The Mud Daubers or "solitary wasps", the White-faced or "Bald-headed Hornets, the Yellow Jackets, and the Paper Wasps, rear their young in cells which are as precisely engineered as those in a honeybee comb but are made of mud or paper instead of wax. The last three are called "social wasps " because of their caste systems and the division of labor within their nests. Unlike bees, they feed their young on animal matter instead of nectar and pollen from flowers. We avoid wasps because a female defends her nest with a painful stinger and, unlike a honey bee, she can sting many times.

The common blue-black Mud Dauber typifies our expression "wasp- waisted" because its abdomen is a mere knob at the end of a long slender stem. As a female gathers mud and then trowels it into place at the chosen nest, she seems nervous, fidgety, and constantly jerks her iridescent wings. One by one, the tube-like mud cells are completed, stuffed with captured spiders, and egg placed in each, and then sealed. Each spider is paralyzed by a sting precisely placed so that it will remain inert but alive until the wasp's grub hatches out and needs it. When fully grown, the plump whitish grub weaves a silken cocoon inside the tube and changes into a pupa. Some emerge as adults that season; others in spring.

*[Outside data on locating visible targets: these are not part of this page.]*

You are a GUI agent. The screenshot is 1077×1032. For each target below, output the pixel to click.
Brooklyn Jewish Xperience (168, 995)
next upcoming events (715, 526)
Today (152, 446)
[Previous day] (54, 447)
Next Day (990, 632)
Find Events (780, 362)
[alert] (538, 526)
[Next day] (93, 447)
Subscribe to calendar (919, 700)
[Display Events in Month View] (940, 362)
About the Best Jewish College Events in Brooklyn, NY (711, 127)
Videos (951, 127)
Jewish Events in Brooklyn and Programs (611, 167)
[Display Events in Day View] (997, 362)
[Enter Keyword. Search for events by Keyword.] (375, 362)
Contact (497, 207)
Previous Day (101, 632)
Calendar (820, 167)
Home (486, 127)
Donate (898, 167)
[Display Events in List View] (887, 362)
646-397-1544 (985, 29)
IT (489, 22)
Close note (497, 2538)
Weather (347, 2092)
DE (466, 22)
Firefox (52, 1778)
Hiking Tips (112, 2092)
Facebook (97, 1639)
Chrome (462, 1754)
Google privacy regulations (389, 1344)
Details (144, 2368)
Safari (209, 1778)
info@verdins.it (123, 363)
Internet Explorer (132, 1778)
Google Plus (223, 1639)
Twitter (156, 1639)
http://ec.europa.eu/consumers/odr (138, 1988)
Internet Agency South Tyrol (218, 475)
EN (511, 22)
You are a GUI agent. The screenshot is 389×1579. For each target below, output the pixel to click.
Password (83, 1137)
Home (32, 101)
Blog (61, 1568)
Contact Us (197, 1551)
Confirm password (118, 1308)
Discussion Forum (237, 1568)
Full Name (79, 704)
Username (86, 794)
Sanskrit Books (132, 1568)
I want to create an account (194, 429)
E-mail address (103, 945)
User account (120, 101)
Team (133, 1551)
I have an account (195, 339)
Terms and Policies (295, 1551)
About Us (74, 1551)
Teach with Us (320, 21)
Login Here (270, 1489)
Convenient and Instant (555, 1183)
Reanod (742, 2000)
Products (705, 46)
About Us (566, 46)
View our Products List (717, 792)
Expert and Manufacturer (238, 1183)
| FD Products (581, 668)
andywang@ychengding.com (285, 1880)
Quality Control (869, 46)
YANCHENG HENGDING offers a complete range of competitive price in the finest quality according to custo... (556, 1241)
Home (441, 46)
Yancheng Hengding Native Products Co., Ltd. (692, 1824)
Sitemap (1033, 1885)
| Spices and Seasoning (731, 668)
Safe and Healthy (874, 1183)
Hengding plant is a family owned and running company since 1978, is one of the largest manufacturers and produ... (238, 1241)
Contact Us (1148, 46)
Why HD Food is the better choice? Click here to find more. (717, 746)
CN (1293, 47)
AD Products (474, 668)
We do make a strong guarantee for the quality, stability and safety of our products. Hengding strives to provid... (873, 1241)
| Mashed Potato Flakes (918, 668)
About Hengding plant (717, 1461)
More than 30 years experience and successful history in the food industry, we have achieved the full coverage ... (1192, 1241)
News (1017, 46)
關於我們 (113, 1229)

The other three familiar types, social wasps, are the world's finest papermakers. They chew up bits of weathered wood, waste paper and cardboard to build many-celled combs of tough membranes. The queen of the colony lays an egg in each cell. When it hatches, the grub is constantly tended and fed on chewed-up insects -- first by the queen; later by infertile female workers.

Hornets build an egg-shaped nest, often a foot in diameter, anchored on a branch of a tree or shrub, with many tiers of combs enclosed in sheets of gray flaky paper, and an entrance at the bottom. A Yellow Jacket's nest is similar but smaller and located in an old mouse nest underground, in a stump, or in a brushpile. Most commonly seen are the exposed unbrella-like combs of the Paper Wasp suspended, by short stems, under the eaves of houses or inside barns, sheds, and other sheltered places.

Among these social wasps, as with the bumblebee, only fertile queens survive the winter, and not in the old nest but hidden away in the walls of buildings, hollow trees, crevices under the bark of trees, or among trash. In spring she starts a new nest with a few cells which produce workers. Gradually, they take over and the queen is free for her main job of laying eggs. Later, certain grub are fed special diets so that some will develop into young queens. Males or drones come from unfertilized eggs.